Now, I’m in a relationship where we encourage each other to do things that make us happy and give each other the space to do so. When we fight, we take some time out and then address the issue and move on. We realize it doesn’t help either of us to be mad over something just to keep our pride and, in that, lose time enjoying each other.

My husband told me one thing while we were dating that has stuck with me throughout our relationship: “You can either be lame or you can have fun.”

I choose to have fun every time.

 

A New Mom Reclaiming Her Life

We all talk about how you shouldn’t lose yourself when you get into a new relationship. We work so hard to maintain our individuality while merging into a relationship so that we still feel independent but can enjoy the aspects of spending time with a partner as well.

Well, what happens when you have a baby? As a new mom, I found myself really losing who I was.

Even before I had the baby, I didn’t recognize myself. I define my self worth by what I do (and if I really do it well). I had been working for the last 8-9 years and I had been dancing for a really long time and finding peace and happiness in that. But, as soon as I was a few weeks pregnant, I left my job due to the distances I was driving and I wasn’t allowed to do any other physical activity other than walk due to doctor’s orders. It was really hard for me. I still did see my friends but a lot of the activities I used to do were limited.

After I had the baby, there was obviously the time I needed to heal and get used to having a baby around. So that’s all I was doing for the first few months. But it was hard. You give yourself so entirely to this little human being. All of a sudden, the only label you have is mom. All of the other things you were disappear. At least, that is how I felt.

I’ve never been able to function in a one dimensional sense. Even though I worked in one profession, I was involved in so many other activities that really helped my life be well-rounded. So this was really a difficult way for me to live. There are women who fit so easily into the mother role and make themselves so well-rounded within that role. I’ve seen moms who plan activity after activity for them and their babies and it sounds amazing. I wish I could do that. But, after a recent breakdown, I realize that it’s not me. I need certain things in my life for me to feel like myself. And feeling like myself is the best thing I could do for my child.

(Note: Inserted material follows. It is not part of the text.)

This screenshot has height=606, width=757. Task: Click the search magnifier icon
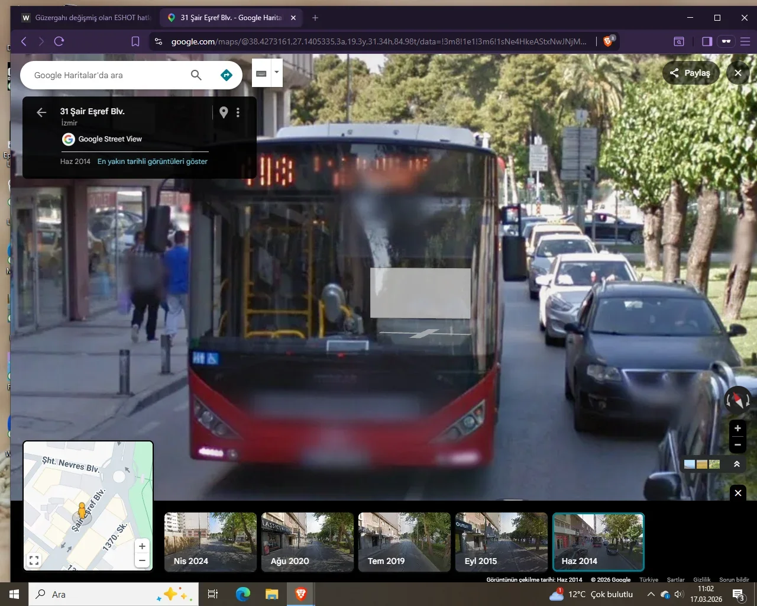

I felt guilty wanting to be back in the workforce or wanting time to myself. I still haven’t gotten up the courage to have a girls night out without my baby. I want her to be with me at all times. But I have taken steps to reclaim who I was. I joined a gym and get an hour workout in a day which has done wonders to my self-esteem. I am looking to find other moms to hang out with. I have a found a new dance class that I’m really excited about. I also have taken steps to see if I can find a job that fits a schedule that would allow me to be home for my child whenever I want.

As much as I really wish I could do the stay at home mom thing with great joy, I know it’s not me. I need to find the things that help me feel like me so that I can really show my baby my best self, the person that I’m proud of, the person I want her to be proud of.